You just feel that way because your insecurities have disillusioned you. You think as if you’ve lost each other in between the lines. However, lacking your youthful excitement does not conclude that you have lost your affection.
What more can you ask, there’s no question that you are satisfied with life.
If there’s something you’re looking for other than what you have right now…
The truth is, you might not be satisfied with your current living situation.
Your curiosity for the world has yet to be satisfied and you are eager to discover what lies out there. There are some things you’ve never done before. The more you deny yourself, the more you want to try them out.
You take life for all its hardships and rewards. There’s a hidden part of the world out there that’s well worth exploring.
Perhaps the time has come to rethink your choices.
Calling it Quits
The sentiment you hold for each other is still there. That’s what’s keeping you both from calling it quits.
It’s impossible to ignore your feelings for her. What you go through as a couple was irreplaceable pieces of your life that you can’t let go of.
Those days have passed.
The ideal way to end it would be by ending it on a good note.
Eventually you will have to face the music. You can’t avoid your issues when you are together for over half of your life.
Calling them out on it is easy. But deciding to call it quits could change everything.
When you end a relationship, you lose a piece of yourself.
You have an unbreakable bond with her and it is a long-standing one. Were her spot to be ripped off, it would be painful.
She’s been with you for the longest time, after all.
It is always a sacrifice, no matter how little or how big, to move on to a new life. This is for your sake, as well as hers.
The only way to find happiness is to set yourself free from a relationship that is long gone. If you never do, you will just be enslaved.
The End of an Era
You’re able to get on with your life after crying over a failed relationship. You made up with her and all seems well.
She’s taken a liking to the man she has similar interests with. She’s found someone else to be the person you couldn’t be with her. You can’t help but feel relieved that she’s loved.
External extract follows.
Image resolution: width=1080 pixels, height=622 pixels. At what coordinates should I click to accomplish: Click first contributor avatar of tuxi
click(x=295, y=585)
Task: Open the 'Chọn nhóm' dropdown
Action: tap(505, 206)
All you need to focus on now is find love.
A New Life in the Making
The idea of online dating sounds interesting enough.
Turns out, it wasn’t that difficult How to find love after 40. Once you started working with it, you found it to be much more convenient than you expected. You went into it expecting the worst, but as soon as you got started you realized you were wrong.
Throughout the dating process there are good times and bad times. You’re right back where you were when you first started dating.
Finally, you finally meet her, and she’s quite different from your last love.
Each day you are greeted with new information and surprises from her. Her curious nature seems to bring new color to her life, as she jumps through every chance for a new adventure.
You’re enthralled by her unique perspective on life. You yearn to see it from her point of view.
“Share the same interests as me” you think.
Her eagerness transports you right to the beginning of your relationship.
An endearing jumbled mess that can’t seem to say I love you without stuttering.
This is the sensation you’ve been looking for.
Life has worn you from finding the littlest forms of happiness. You were able to reclaim it with her.
You have no idea where life will lead you, but you’re more than willing to take a chance.
Learning to Love Again
There’s nothing wrong with being in love and then falling out of love.
It isn’t something that happens out of nowhere. It isn’t happening at the same time. It happens gradually.
Happiness is an option, and you made the decision to rediscover love. Your morals and beliefs have proven to be excellent guides in your quest.
We will always face a loss of affection at some stage in our lives. You attempted to rekindle your friendship, but it did not seem to be successful.
You’re happy, and she’s happy. That’s all that matters. And, if you weren’t meant to be together, you’ll always love each other.